We considered the approach of Paley in attempting to describe and classify complications after limb lengthening surgery as an exemplar [18]. Paley’s approach explored the difficulties created from the lack of both standardisation and consensus regarding complications relating to surgery following Ilizarov limb lengthening procedures. Paley sub classified post operative difficulties into 3 categories; problems (difficulties that required no operative intervention to resolve), obstacles (difficulties that required an operative intervention) and complications. Complications were subdivided into “minor” and “major”; providing the basis of the development of a possible new way to incorporate and present complications following orthopaedic surgery in an attempt to facilitate discussion amongst patients, health care professionals and researchers, and to enable both healthcare professional and patient perspectives to be included as appropriate. This approach uses the term complication throughout because all the trial participants appeared to easily understand and relate to this term. Following discussions by the research team, the team decided to extend the known surgical complications and, by the inclusion of nonsurgical complications, enable the inclusion of medical conditions and other complications affecting rehabilitation and outcome. The self reported data for the specific and patient reported complications were sub-classified into major and minor surgical and non-surgical complications as follows:
I. Surgical complications: Ia) Major and Ib) Minor
Ia) Major: any local or systematic intraoperative or perioperative complication that either leads to a further operative procedure, is collected as national bench mark data or permanently limits the outcome of the surgery. Examples might include an intra-operative fracture or deep infection.
IIa) Minor: any local or systematic intraoperative or perioperative complication that does not require any further operative procedure or permanently limit the outcome of the surgery. Examples might be a superficial wound infection, or unplanned blood transfusion being required.
II. Non-surgical complications: IIa) Major and IIb) Minor
IIa) Major: any non-surgery related post perioperative local or systemic problem which is either life threatening, delays discharge from hospital or which effects all stages of the rehabilitation process and is considered by patients &/or health care professionals or to permanently limit outcome. Examples might be new co-morbidities, such as stroke.
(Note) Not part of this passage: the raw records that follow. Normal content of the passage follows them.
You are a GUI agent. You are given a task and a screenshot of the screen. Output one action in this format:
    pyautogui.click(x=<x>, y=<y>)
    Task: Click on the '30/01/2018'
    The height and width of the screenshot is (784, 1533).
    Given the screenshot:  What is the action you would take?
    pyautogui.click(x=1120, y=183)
IIb) Minor: any non-surgical post perioperative local or systemic problem which resolves during the rehabilitation process and has no permanent effect on outcome, for example, swelling.
Results
One hundred and seven participants were randomised in the trial. 98 participants underwent surgery within the trial period and were followed up. One participant withdrew and 1 participant died of causes unrelated to the trial in an accident. 96% (n=92/96) participants provided data about their complications three months after surgery and 97% (n=93/96) participants twelve months after surgery.
The self reported data described greater variety of complications than previously seen in the literature. Table 1 shows the findings for the specific questions. When minor complications (superficial wound infections and transfusions) were removed from this list, 12% (n=11/96) of participants reported a total number of 17 major complications occurring in the first three months. Another 83 further complications were reported by 56 (58%) participants when asked if they had experienced any further complications, with a minority of 36 (38%) participants reporting no further complications (Table 3).
The self reported number of major complications varied from the medical notes data when checked for the relevant participants (Table 2). The medical notes made no mention of deep infections for the two participants reporting them. These patients were not admitted to the Trust’s Bone Infection Unit and did not need to attend clinics to manage bone infection; or receive IV antibiotic therapy. The medical notes also record the presence of a pulmonary embolus and deep vein thrombosis unreported by participants. The three early post-operative chest infections reported by participants were not mentioned in their medical records. Of the three pressure sores reported by patients, one was recorded in the medical records; other trial data sources, namely patient resource use diaries used during the trial, listed multiple primary health care visits to have pressure sores dressed for the remaining two participants.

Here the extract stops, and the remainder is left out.